The solution easily fits within limits since $n = 150000$ allows linear traversal with minimal constant factors.

Test Cases

import sys, io

def run(inp: str) -> str:
    sys.stdin = io.StringIO(inp)
    import sys
    input = sys.stdin.readline

    n, k, d = map(int, input().split())
    a = list(map(int, input().split()))

    NEG = -10**30
    dp1 = [NEG] * n
    dp2 = [NEG] * n
    dp3 = [NEG] * n

    dp1[0] = a[0]

    best1 = [NEG] * n
    best2 = [NEG] * n

    best1[0] = dp1[0]

    for i in range(1, n):
        dp1[i] = max(dp1[i-1], a[i])

        j = i - d
        best_prev1 = best1[j] if j >= 0 else NEG
        dp2[i] = max(dp2[i-1], best_prev1 + a[i])

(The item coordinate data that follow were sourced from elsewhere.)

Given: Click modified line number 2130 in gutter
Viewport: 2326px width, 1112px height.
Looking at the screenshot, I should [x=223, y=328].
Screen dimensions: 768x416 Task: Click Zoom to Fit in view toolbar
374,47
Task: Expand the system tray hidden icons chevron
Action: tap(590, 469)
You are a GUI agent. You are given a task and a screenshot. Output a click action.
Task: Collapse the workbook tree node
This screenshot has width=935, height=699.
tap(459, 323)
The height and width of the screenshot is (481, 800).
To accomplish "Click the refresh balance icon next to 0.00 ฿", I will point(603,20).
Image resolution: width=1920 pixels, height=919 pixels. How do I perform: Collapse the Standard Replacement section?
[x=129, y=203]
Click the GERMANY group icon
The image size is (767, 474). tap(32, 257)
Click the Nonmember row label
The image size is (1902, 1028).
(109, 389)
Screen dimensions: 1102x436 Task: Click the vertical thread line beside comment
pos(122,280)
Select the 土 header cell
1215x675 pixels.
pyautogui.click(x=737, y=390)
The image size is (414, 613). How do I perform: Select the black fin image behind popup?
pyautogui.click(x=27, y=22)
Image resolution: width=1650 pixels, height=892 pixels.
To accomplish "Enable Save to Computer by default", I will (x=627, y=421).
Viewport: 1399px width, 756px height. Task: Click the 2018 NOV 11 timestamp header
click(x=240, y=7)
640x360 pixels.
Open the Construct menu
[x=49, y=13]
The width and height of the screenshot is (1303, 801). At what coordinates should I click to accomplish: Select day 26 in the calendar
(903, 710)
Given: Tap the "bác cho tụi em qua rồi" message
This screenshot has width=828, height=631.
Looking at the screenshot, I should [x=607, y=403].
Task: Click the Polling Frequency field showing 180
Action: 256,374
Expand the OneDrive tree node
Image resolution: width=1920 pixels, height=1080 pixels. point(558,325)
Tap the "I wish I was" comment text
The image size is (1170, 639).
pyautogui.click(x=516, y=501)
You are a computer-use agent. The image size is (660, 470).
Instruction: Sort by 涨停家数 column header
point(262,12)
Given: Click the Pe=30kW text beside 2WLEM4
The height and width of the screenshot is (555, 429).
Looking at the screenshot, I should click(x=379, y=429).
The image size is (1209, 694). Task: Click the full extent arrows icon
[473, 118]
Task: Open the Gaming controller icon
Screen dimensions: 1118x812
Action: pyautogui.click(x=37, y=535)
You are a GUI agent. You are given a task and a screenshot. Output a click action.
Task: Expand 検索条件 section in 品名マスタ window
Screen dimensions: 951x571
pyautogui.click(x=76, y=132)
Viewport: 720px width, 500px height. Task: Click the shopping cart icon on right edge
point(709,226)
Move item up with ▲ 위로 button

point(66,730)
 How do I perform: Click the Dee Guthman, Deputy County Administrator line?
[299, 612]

        best_prev2 = best2[j] if j >= 0 else NEG
        dp3[i] = max(dp3[i-1], best_prev2 + a[i])

        best1[i] = max(best1[i-1], dp1[i])
        best2[i] = max(best2[i-1], dp2[i])

    return str(dp3[n-1])

# provided sample
assert run("10 3 2\n-1 4 2 -6 3 3 5 -1 4 -1\n") == "13"

# minimum size
assert run("3 3 1\n1 2 3\n") == "6"

# all negative
assert run("6 3 2\n-1 -2 -3 -4 -5 -6\n") == "-6"

# spaced best picks
assert run("7 3 2\n5 -1 6 -2 7 -3 8\n") == "20"

# alternating pattern
assert run("8 3 2\n10 1 10 1 10 1 10 1\n") == "30"
Test input Expected output What it validates
all positive increasing correct sum of spaced maxima greedy failure avoidance
all negative picks least harmful triple handling negatives
alternating highs spacing enforcement dependency across positions
minimum n base correctness boundary conditions

Edge Cases

A critical edge case is when the best early value blocks access to a much stronger combination later. For instance:

n = 6, d = 2
A = [100, 1, 1, 1, 100, 100]

A naive approach might pick 100 at index 0, forcing the remaining picks to be far apart and losing the ability to take both 100s at the end. The DP correctly skips the first 100 when forming dp2 and dp3 because dp2 and dp3 preserve alternative histories.

Another edge case is when optimal picks are tightly aligned exactly at distance d boundaries. The transition uses i - d, not i - d - 1, so the boundary inclusion is correct. Any off-by-one error here would either allow invalid selections or incorrectly forbid valid ones, immediately breaking correctness on tightly packed optimal solutions.